和山やま氏著の、人気原作コミックスの実写化作品。
ヤクザ✕中学生といった、現実ではまず起こり得ない、フィクションである漫画的な関係性の構築から始まる今作は、絶妙な塩梅のコメディ作品に仕立てられ、2024年、新年一発目から最高のスタートを切りました。
原作がシュールギャグなこともあり、今作でもそのシュールさを見事に体現させています。独特の間の取り方、無表情でボケてツッコむ描写などは、原作を一度読んだことのある身でも、笑ってしまうほど上手。
ただ、今作はコメディだけでなく、一人の中学生の成長と葛藤を描く作品でもあります。合唱部でソプラノを担当する中学生、“岡聡実”に訪れた成長期。「奇麗な声はもう出ない」と嘆き、落ち込んでいたところに、ヤクザの“成田狂児”が声を掛けます。落ち込む聡実に、無自覚か自覚しているかは分からない、狂児の言葉の一言一言が、次第に心に深く刺さり、救われるように。
互いが互いに作用していく、このありえない関係性が、たまらない!と後半は思ってしまうはずです。

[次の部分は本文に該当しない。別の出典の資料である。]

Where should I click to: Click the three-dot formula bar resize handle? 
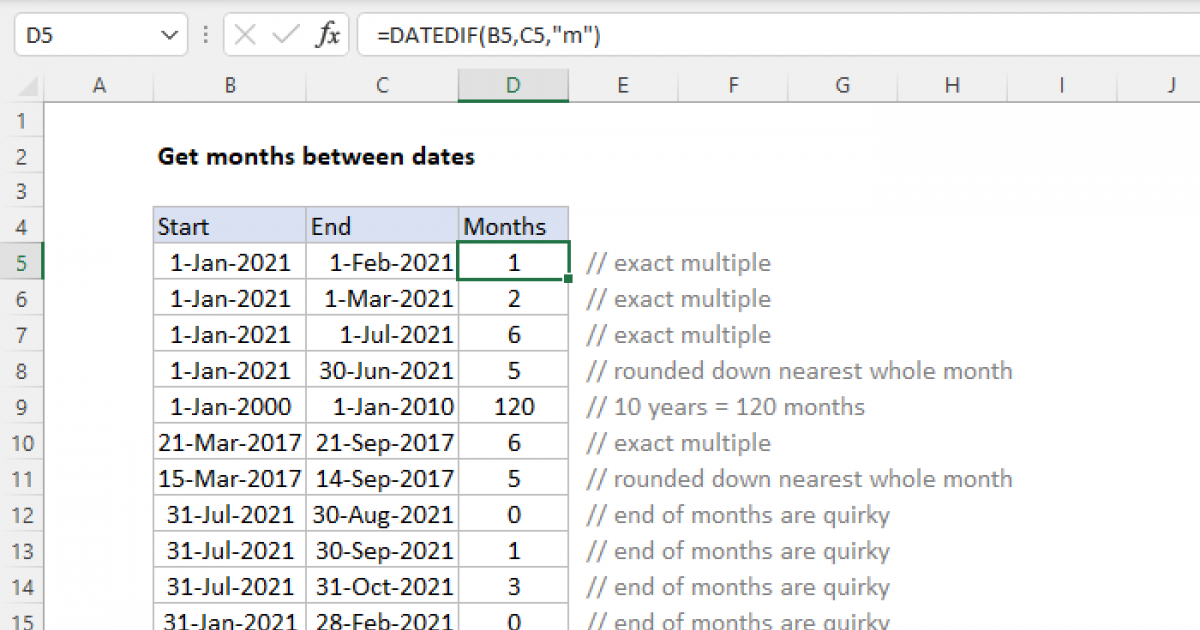click(206, 37)
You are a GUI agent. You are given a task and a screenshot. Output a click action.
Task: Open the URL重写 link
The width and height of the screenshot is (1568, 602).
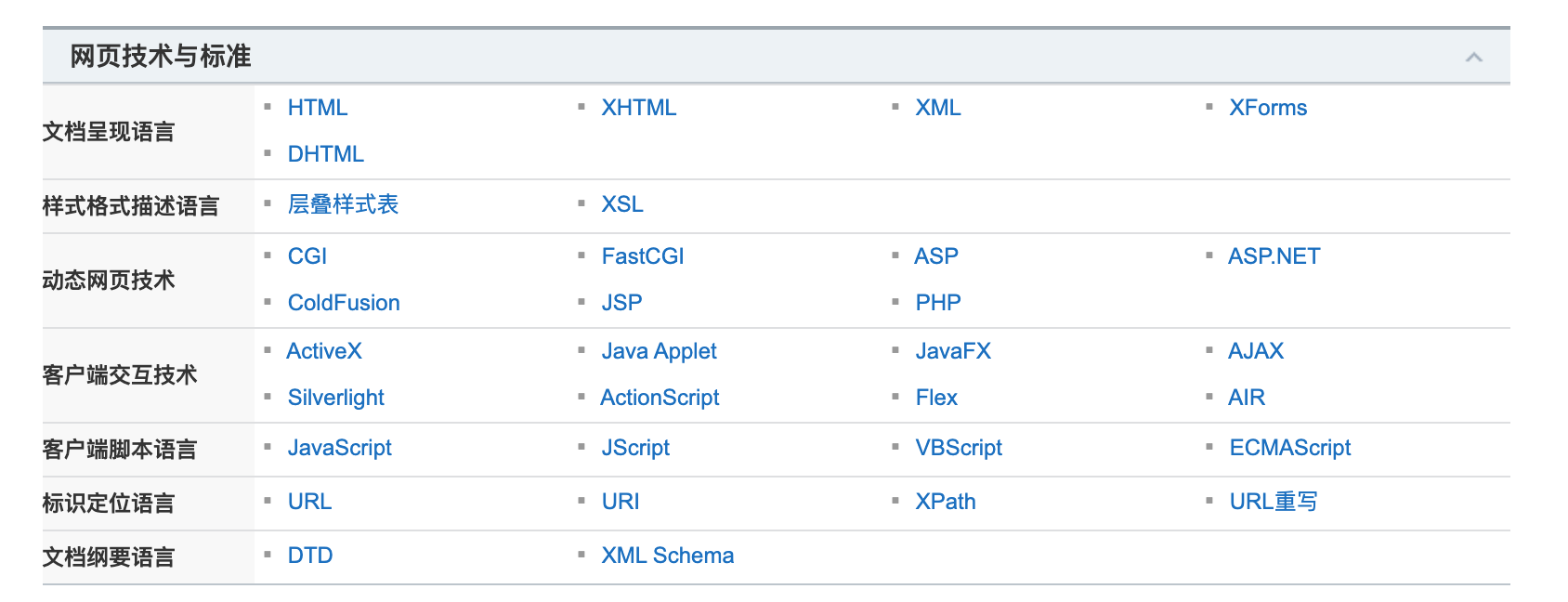click(x=1273, y=502)
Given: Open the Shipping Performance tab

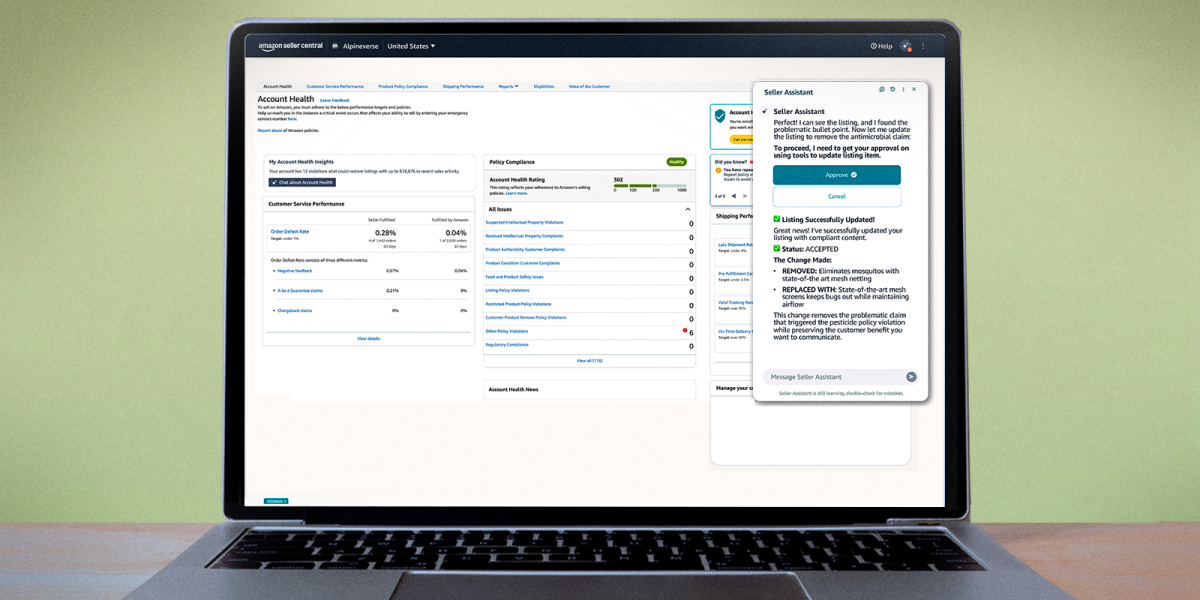Looking at the screenshot, I should tap(463, 86).
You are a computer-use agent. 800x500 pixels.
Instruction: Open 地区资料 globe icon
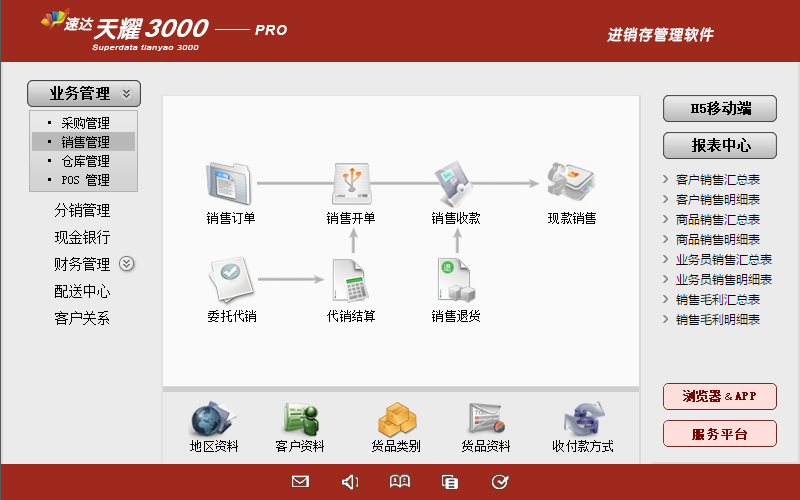(x=213, y=417)
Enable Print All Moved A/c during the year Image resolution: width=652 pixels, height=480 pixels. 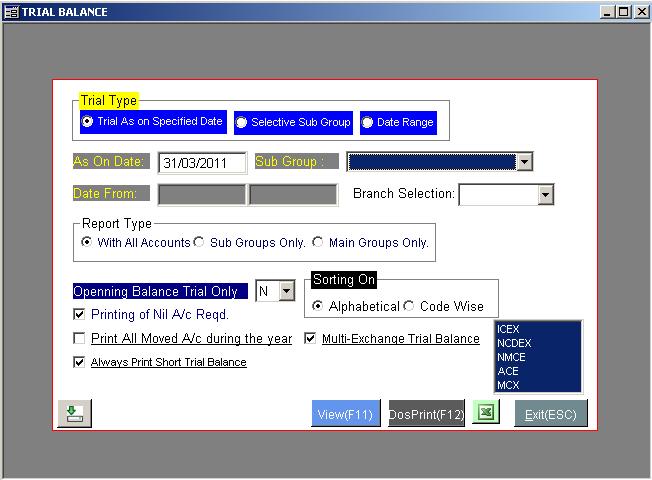80,339
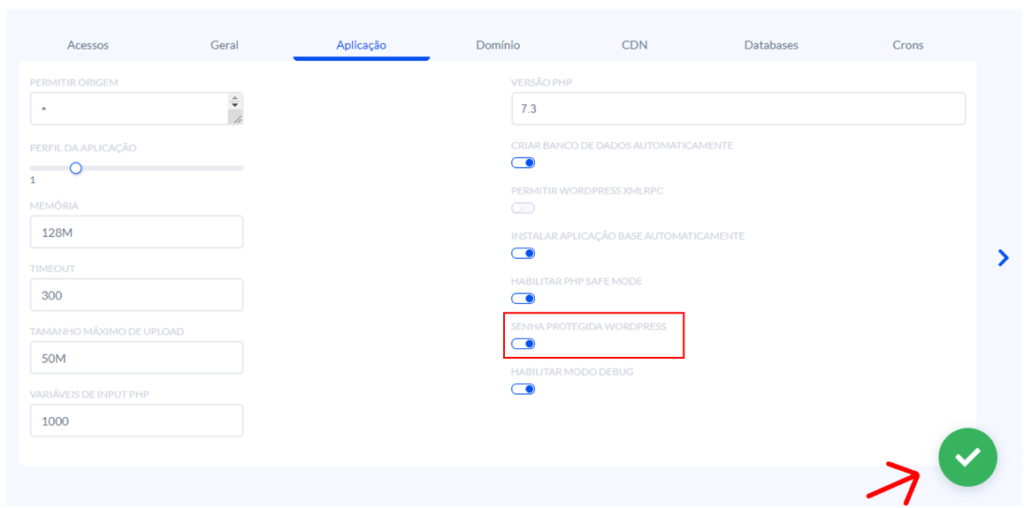This screenshot has width=1024, height=508.
Task: Click the Perfil da Aplicação slider handle
Action: click(75, 168)
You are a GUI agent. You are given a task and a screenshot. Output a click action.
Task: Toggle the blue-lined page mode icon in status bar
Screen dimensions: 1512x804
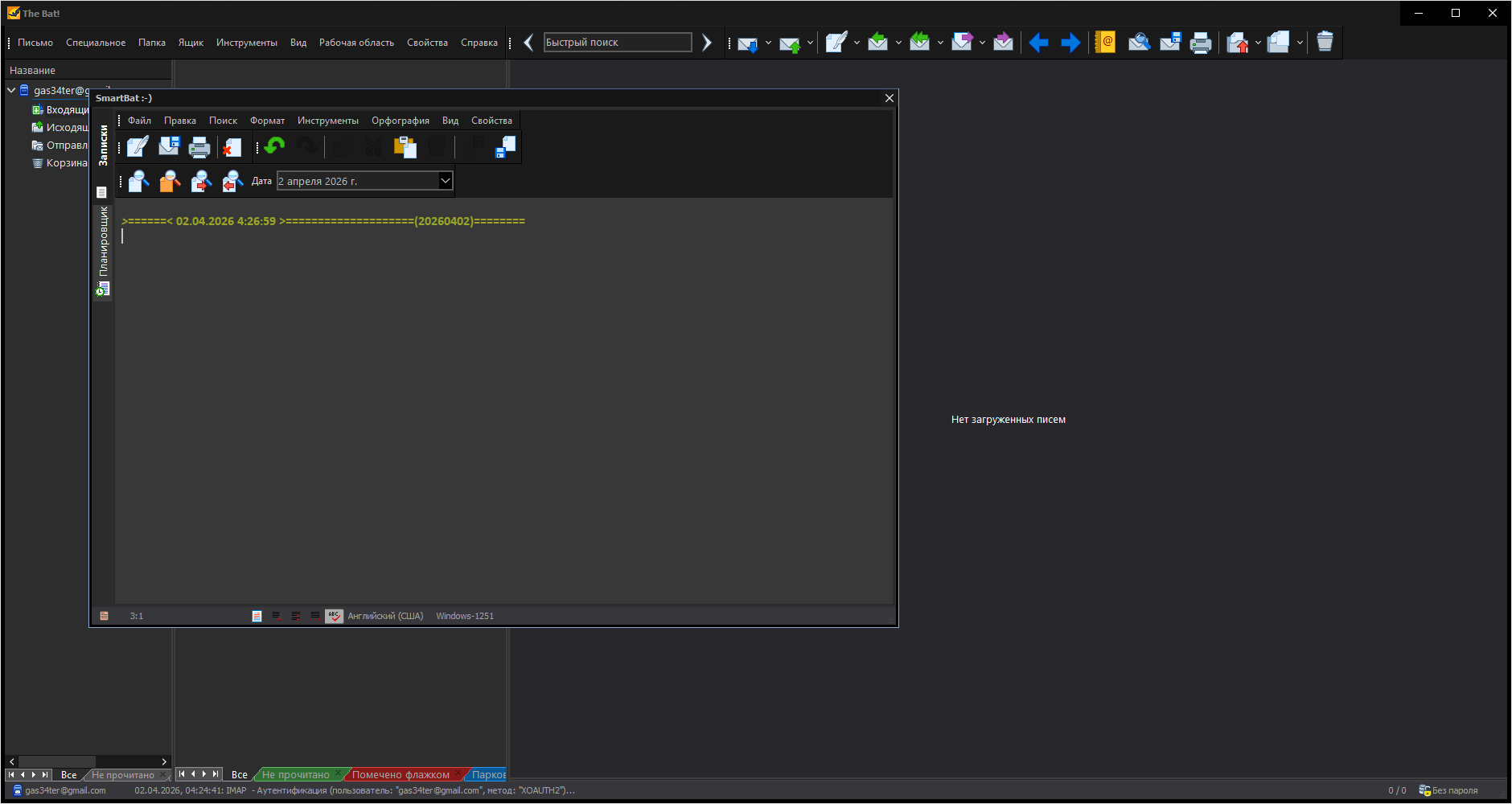point(257,617)
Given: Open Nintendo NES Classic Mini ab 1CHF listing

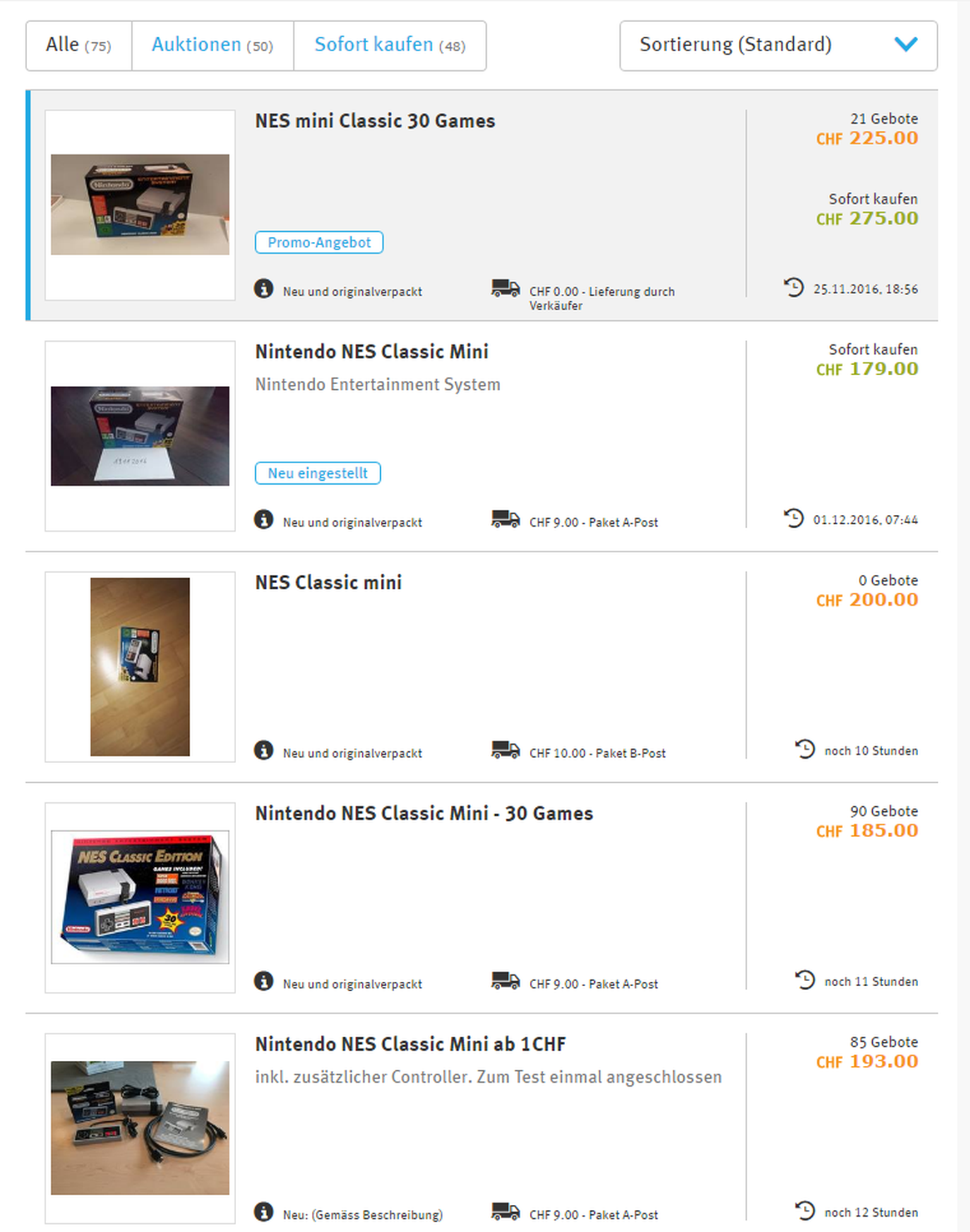Looking at the screenshot, I should click(x=410, y=1044).
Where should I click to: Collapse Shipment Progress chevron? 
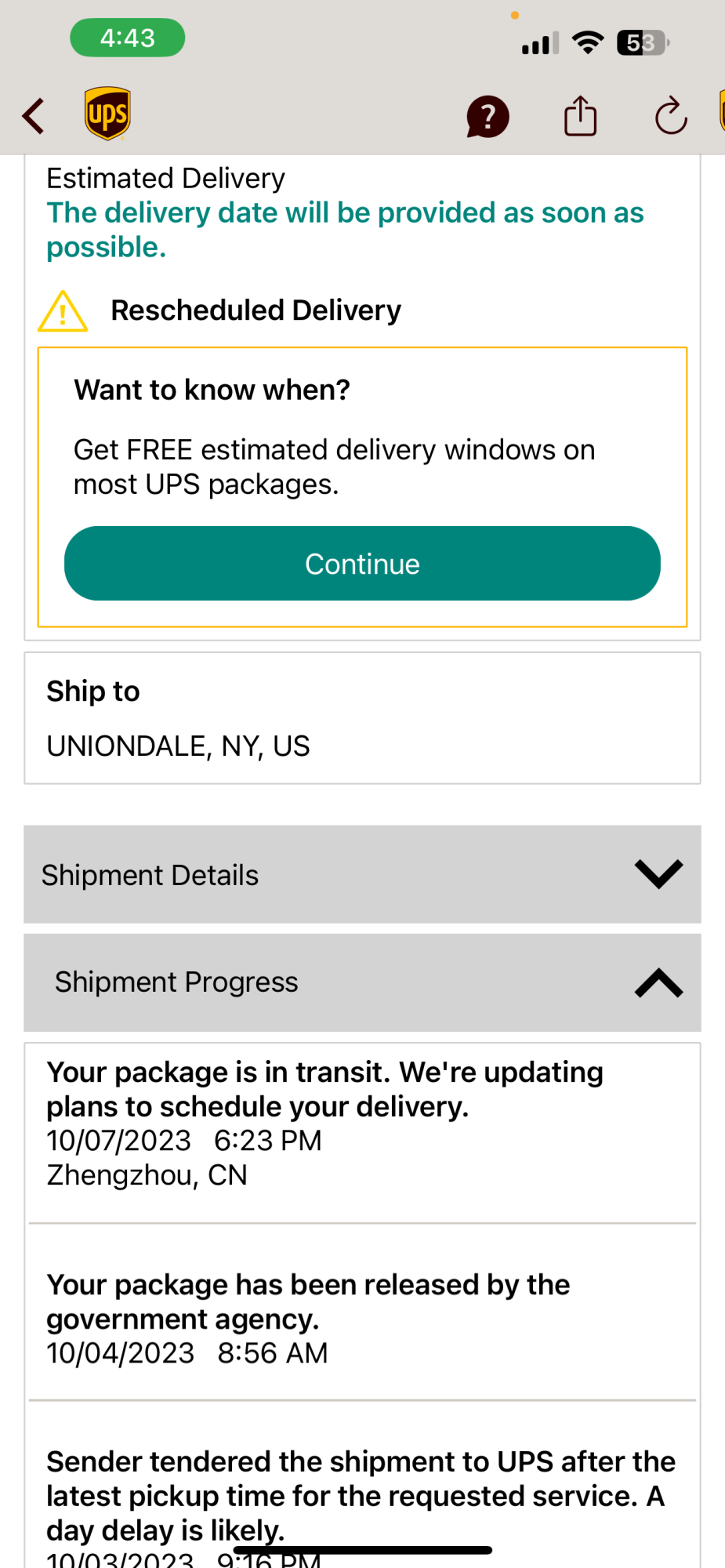(x=658, y=982)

そして、可愛らしい登場人物、感動と青春と、キュンが止まらないクライマックス。エンタメ性に富んだ内容なので、誰が観ても楽しめる作品です!
TOP20~11総評
邦画3の洋画が6、アニメが1という結果に。
そう考えると、2024年は洋画が面白かったのかな、と感じます。
万人に薦められる作品だと、やはり「カラオケ行こ!」が強い気もします。
アクション好きだと「ツイスターズ」、普段映画を観ない方でオススメするのは、「侍タイムスリッパー」ですかね。
各部門の中の傑作が出そろった感じがしますので、ジャンルごと、観たいな~と思っていただければ、嬉しいです。